Texte sélectionné:
À Bure, le débat bien enfoui
Fin mai, les opposants au stockage des déchets sont parvenus à empêcher la tenue d’une première réunion.
dans l’hebdo N° 1257 Acheter ce numéro
Les antinucléaires pourraient bien avoir enseveli le « débat public » sur l’enfouissement des déchets radioactifs. Au moins pour quelques mois. Le 23 mai, deux cents d’entre eux sont parvenus à empêcher la tenue de la première des réunions publiques, qui devait avoir lieu à Bure et dont l’objectif était de débattre du projet de création, sur cette petite commune de la Meuse, d’un centre de stockage géologique (Cigéo) où serait confinés de manière définitive des milliers de tonnes de déchets nucléaires dans une couche d’argile très stable à 480 mètres sous la surface.
Si les opposants dénoncent un projet « dangereux » depuis longtemps, leur colère se focalise actuellement sur la tenue de la Commission particulière du débat public (CPDP) lancée pour l’occasion, et qu’une quarantaine d’associations (dont le réseau Sortir du nucléaire) ont appelé à boycotter. Alors que les organisateurs – le préfet Claude Bernet en tête, président de la CPDP – jurent que « tout n’est pas décidé », les anti estiment que le processus est « bidon » : un laboratoire « expérimental » a été créé en 2000 sur le site, et tout indique, selon eux, que le débat public est destiné à faire passer la pilule de sa mue en « Cigéo ». La hâte avec laquelle a été organisé le débat cache mal en effet les intérêts de l’Agence nationale pour la gestion des déchets radioactifs (Andra) et du gouvernement. Même si le stockage n’est pas supposé avoir lieu avant 2025, les délais de construction et d’autorisation (qui nécessiteront notamment le vote d’une loi) les ont poussés à bâcler la CPDP.

Données fournies:
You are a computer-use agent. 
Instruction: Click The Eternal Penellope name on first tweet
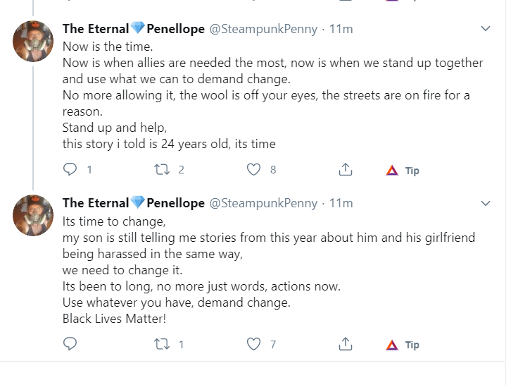[x=134, y=29]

Tâches à réaliser:
1. D'après le texte sur le débat de Bure, à quelle profondeur les déchets nucléaires seraient-ils confinés ?
2. Reprenez le texte sur le débat de Bure à la suite de sa dernière phrase et poursuivez-le.

Résultats:
1. À 480 mètres sous la surface, dans une couche d'argile très stable.

2.
C’est notamment ce qui ressort d’un avis sévère de l’Autorité de sûreté nucléaire (ASN) : si elle ne remet pas en cause le projet, elle relève des « incertitudes résiduelles » sur l’homogénéité de la couche d’argile ainsi que le grand flou concernant la quantité de déchets à stocker. En effet, le débat national sur la transition énergétique peut influer sur le calendrier de fermeture et de démantèlement des centrales, avec une incidence considérable sur le volume de déchets à stocker à terme. La Commission nationale du débat public (CNDP, qui chapeaute les différentes CPDP en cours) a décidé d’ajourner sine die les réunions de la CPDP Cigéo. Une réunion est prévue avec les parties prenantes pour trouver une issue, mais il semble difficile de relancer le processus avant le vote, à l’automne, de la loi sur la transition énergétique.